Щурок-швырок

После недолгой, но широкой ростепели, съевшей снег по берегам, подплавившей лёд на озере Кубенском, похолодало; чистое и заголубевшее небо снова облохматилось, приспустилось над лесом и потекло, сея белую шуршащую крупу. Опять наступил ледозвон, закраинки озера засыпало крупою, припорошило снежком.

И всё-таки весна не загасла совсем, угадать и увидеть её ещё можно было. Лёд на озере в пятнах, снег, забивший щели, выбоины и следы человечьи, светил неослепно; хоть и слабенько, едва ощутимо, всё же пахло берёзовыми почками, на припёке взявшимися клейковиной.

А главное — живность пришла в движение и не соглашалась с зазимком.

На рассвете урчали возле берега, прыгали, разминаясь перед главными схватками, косачи; пробовал жаворонок потрясти колокольчик в высоте, да без солнца ему было неуютно в небе, он пел тише, реже и, не выдержав одиночества, стреканул к берегу, в тёплые елушники; вороны слетались к рыбачьим лункам — собирать ершей и, ловко их разворачивая — головой на ход, заглатывали.
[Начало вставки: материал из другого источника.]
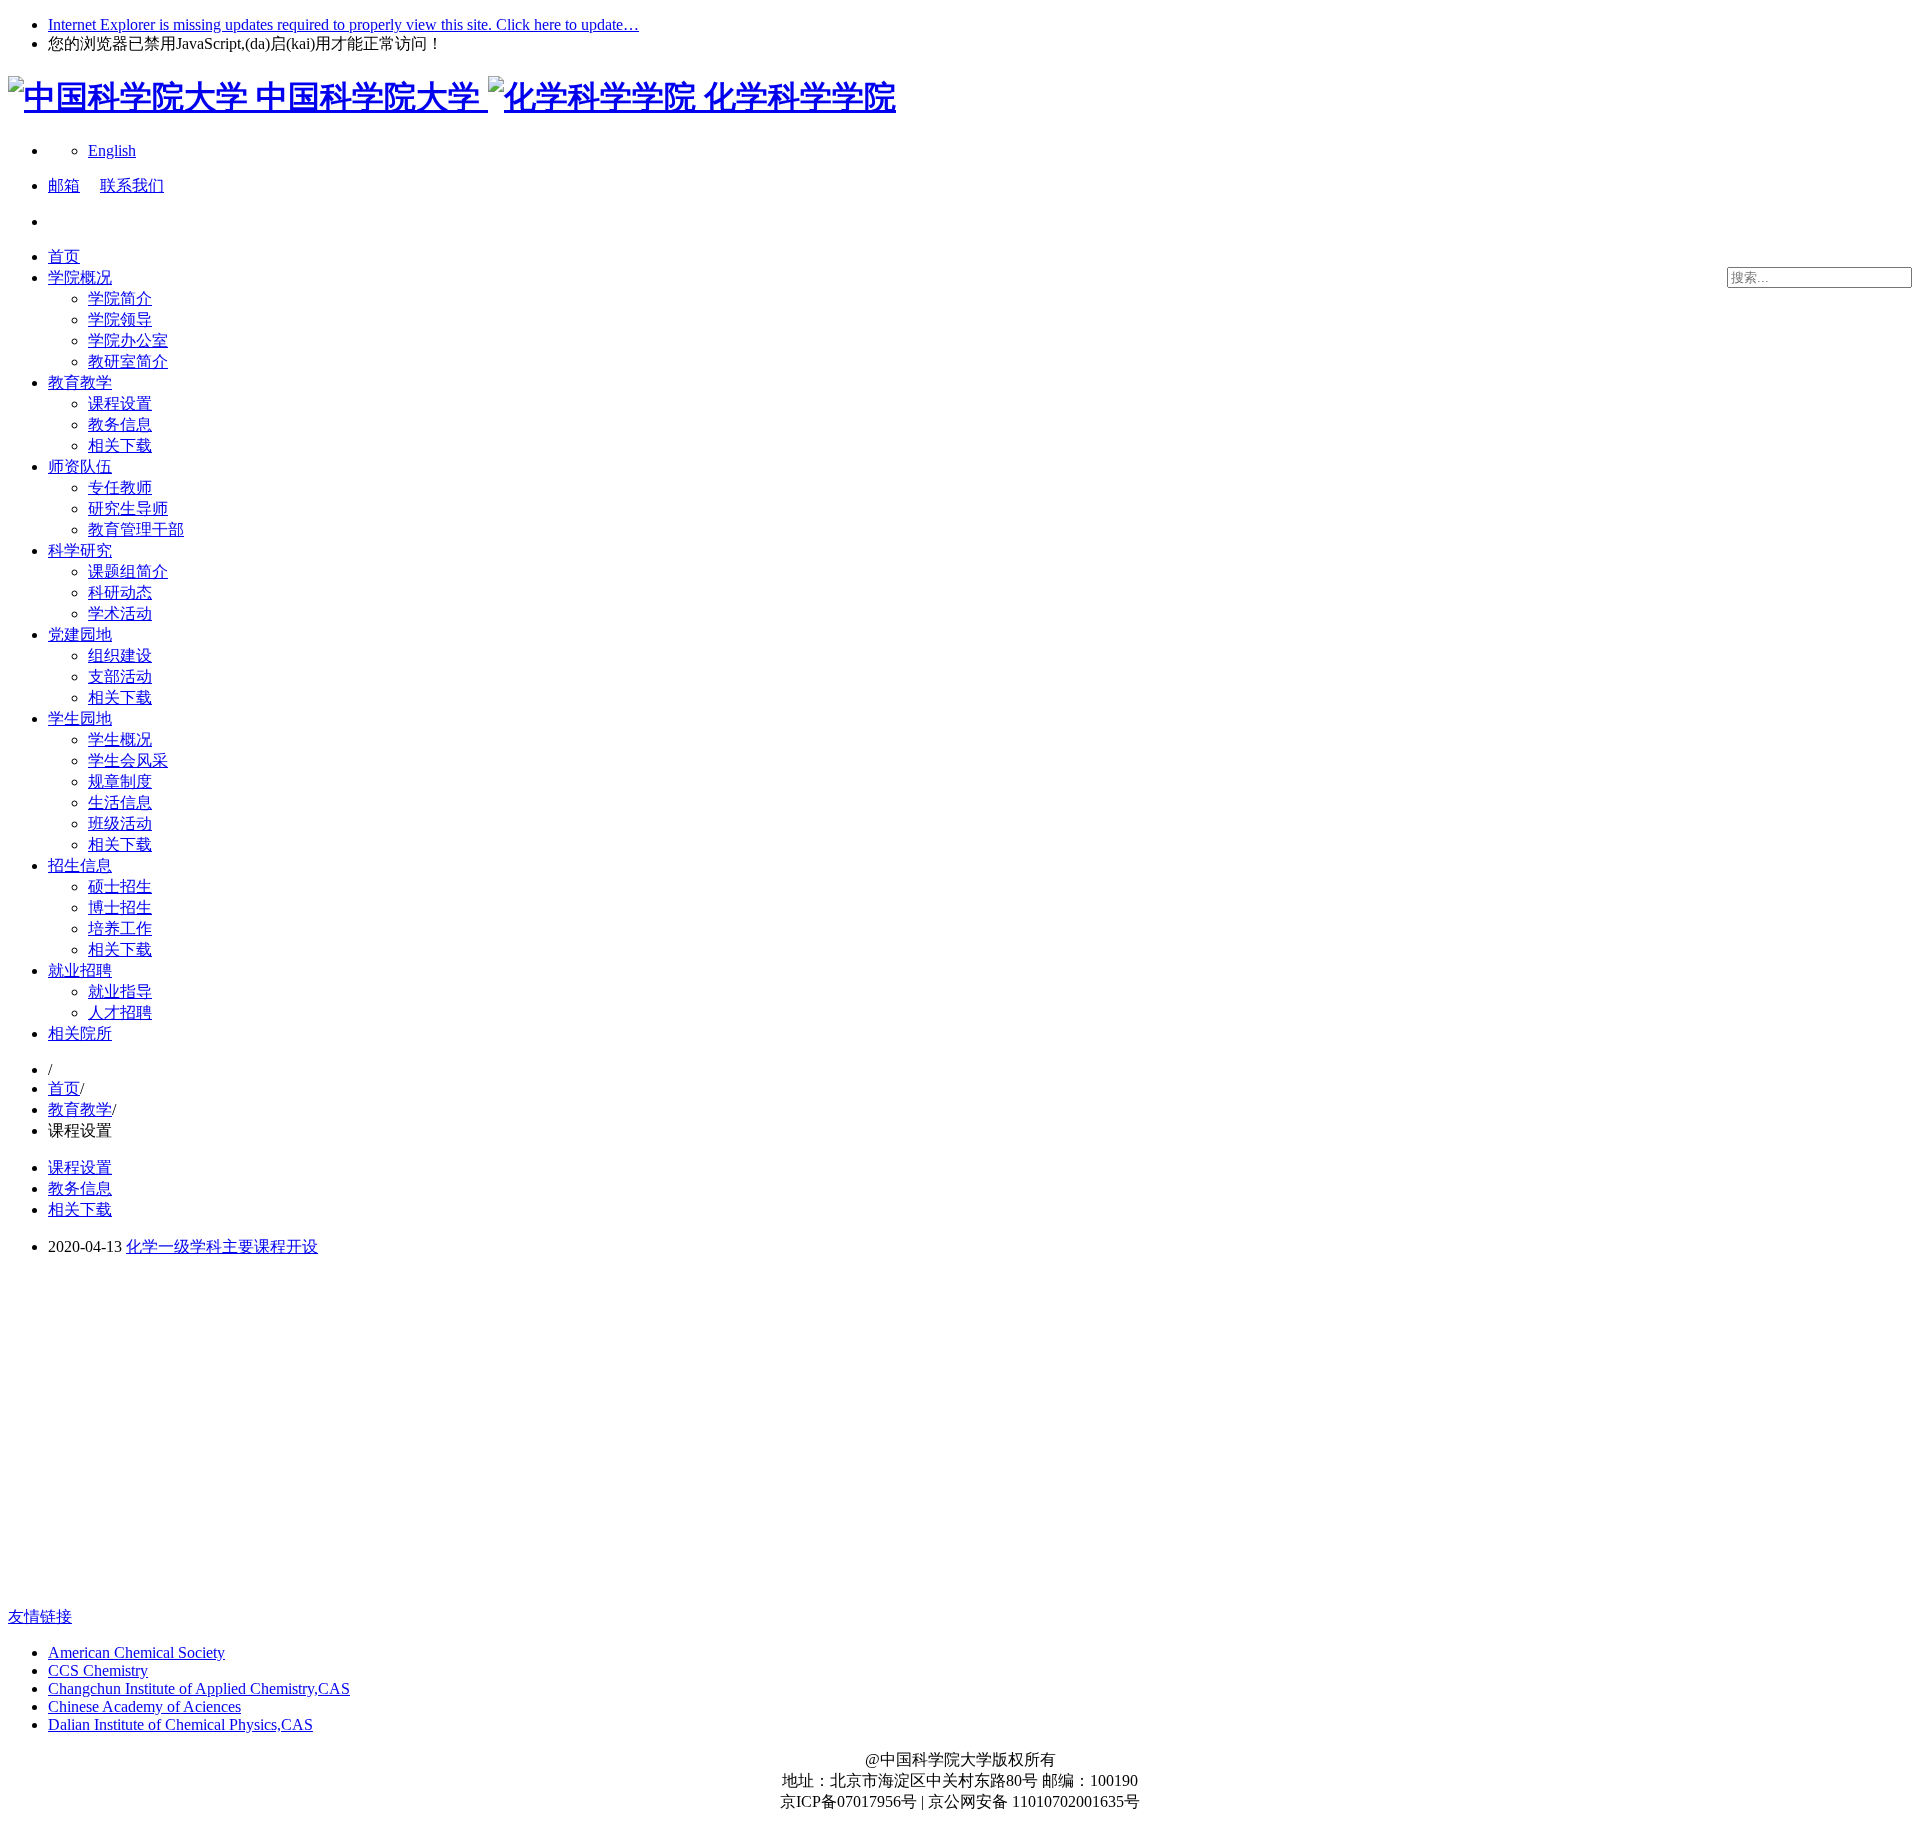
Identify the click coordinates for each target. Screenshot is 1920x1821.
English (112, 150)
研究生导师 (128, 508)
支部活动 (120, 676)
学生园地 (80, 718)
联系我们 (132, 185)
От мёрзлых колючек, царапающих горло, у ворон подрагивали хвосты. Проглотив ерша, вороны крякали, прислушивались к себе, мысленно провожая ерша во чрев — не зацепится ли где, бродяга…
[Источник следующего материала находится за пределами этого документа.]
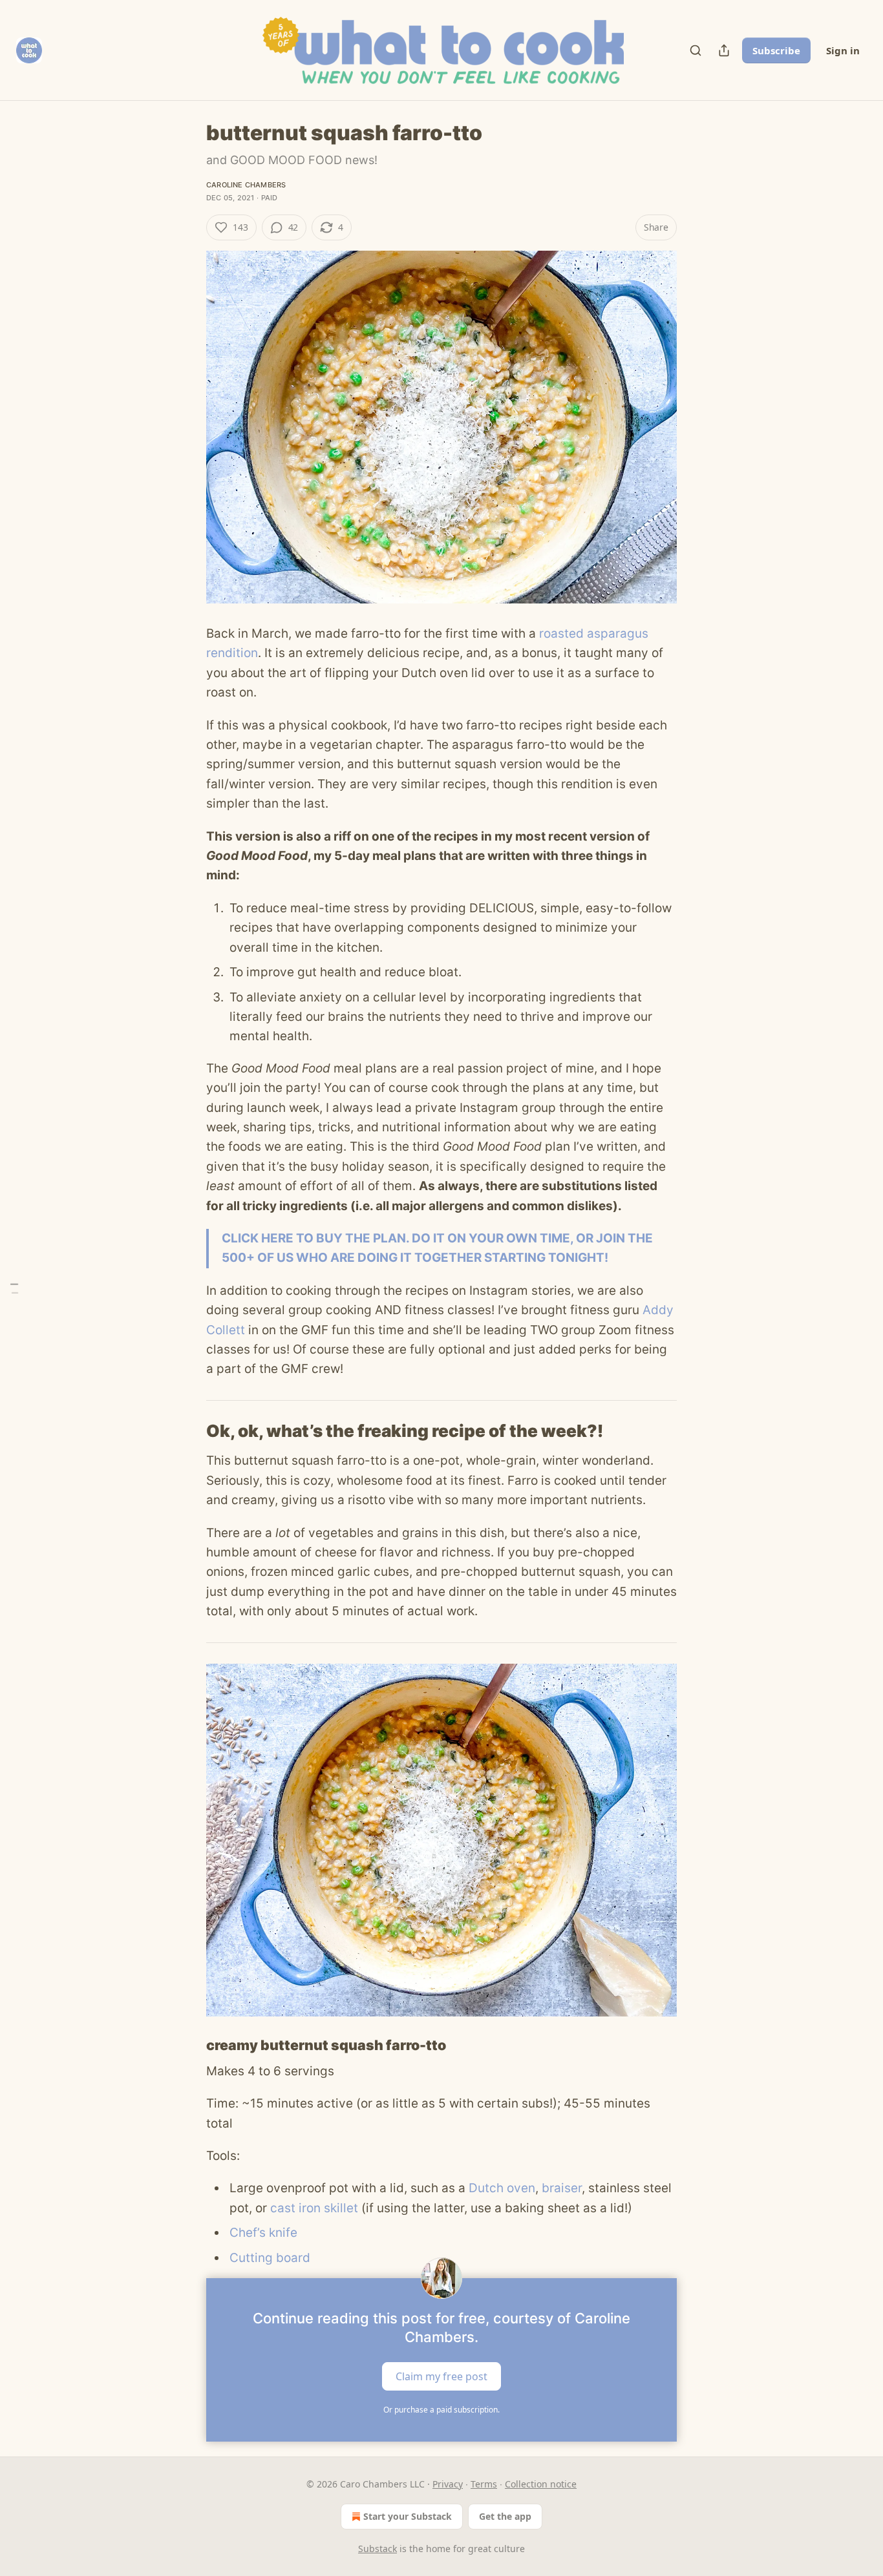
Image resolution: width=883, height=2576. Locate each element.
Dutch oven (502, 2188)
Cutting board (269, 2257)
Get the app (505, 2516)
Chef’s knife (263, 2232)
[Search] (695, 50)
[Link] (188, 1431)
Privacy (447, 2484)
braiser (562, 2188)
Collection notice (541, 2484)
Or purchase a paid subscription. (441, 2409)
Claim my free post (441, 2376)
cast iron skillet (314, 2208)
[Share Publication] (724, 50)
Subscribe (776, 50)
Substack (377, 2548)
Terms (484, 2484)
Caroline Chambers (246, 184)
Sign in (843, 50)
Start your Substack (407, 2516)
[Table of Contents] (14, 1288)
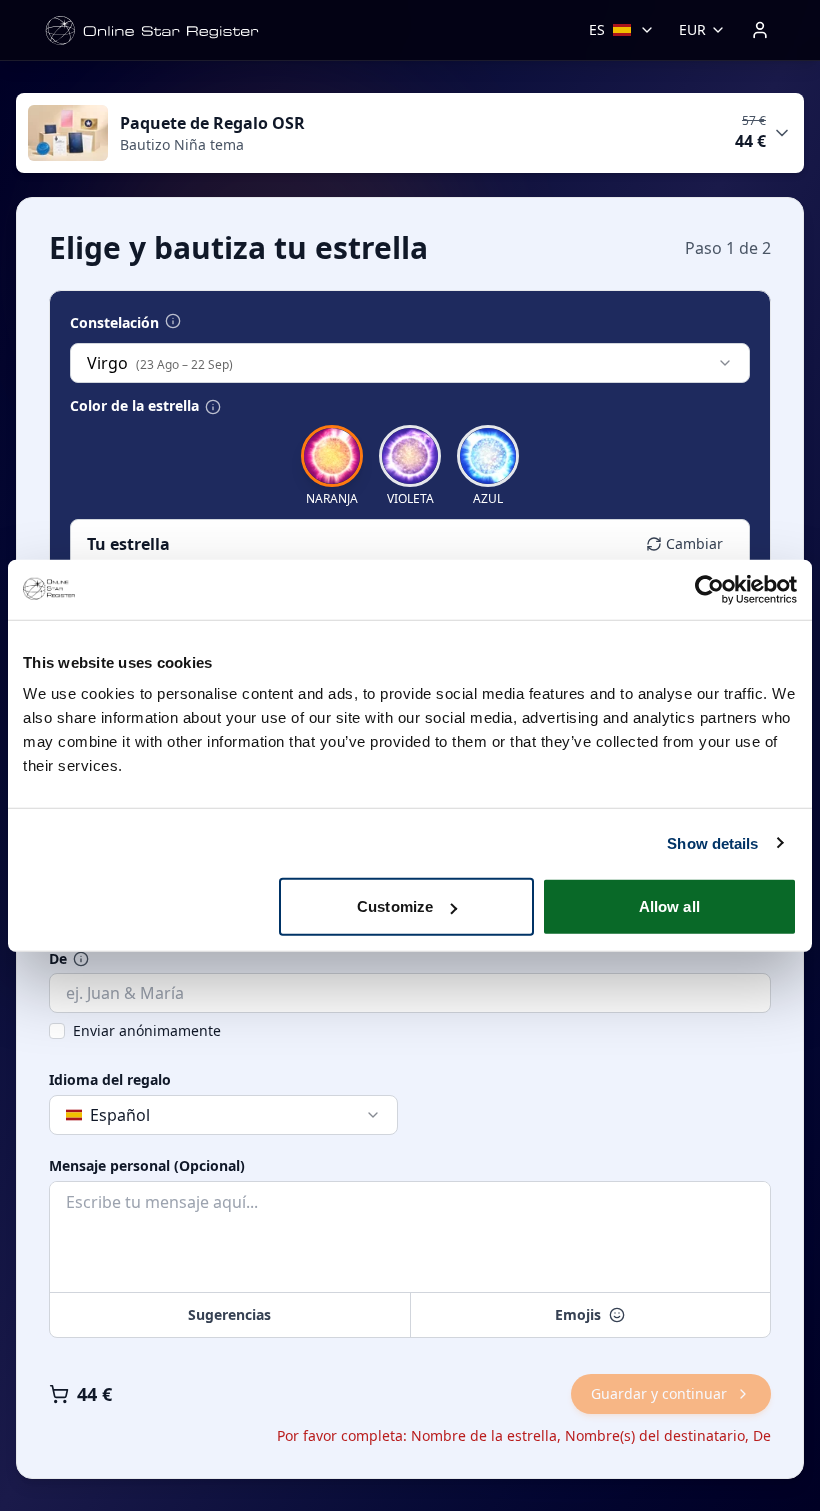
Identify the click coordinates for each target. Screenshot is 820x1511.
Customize (395, 906)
Весёлого нрава собачонка Гайка, ничья собачонка, тоже промышляющая ершей на льду, азартно гоняла ворон от лунок, но скоро утомилась, пошла от рыбаков рысцой. Сперва Гайка оглядывалась, виновато повиливая хвостом, совалась носом в старые заячьи следы, как бы распутывая их и охотясь, но потом отбросила всякий стыд и предательски хватила во весь дух к деревушке, дымящей за прибрежным леском.

Лиса выходила из кустов, нюхала воздух, задумала уж было на лёд спуститься, но тут же повернула и, не оставляя следа, легко потрусила по шелушащемуся насту в лес, откуда фыркнул рябчик и, ровно выстреленный, панически вереща, пролетел пулей над ложком, вонзился в низкие ольховники, дымчато струящиеся рыхлой серёжкой. Лиса, задрав морду, поглядела рябчику вслед и облизнулась.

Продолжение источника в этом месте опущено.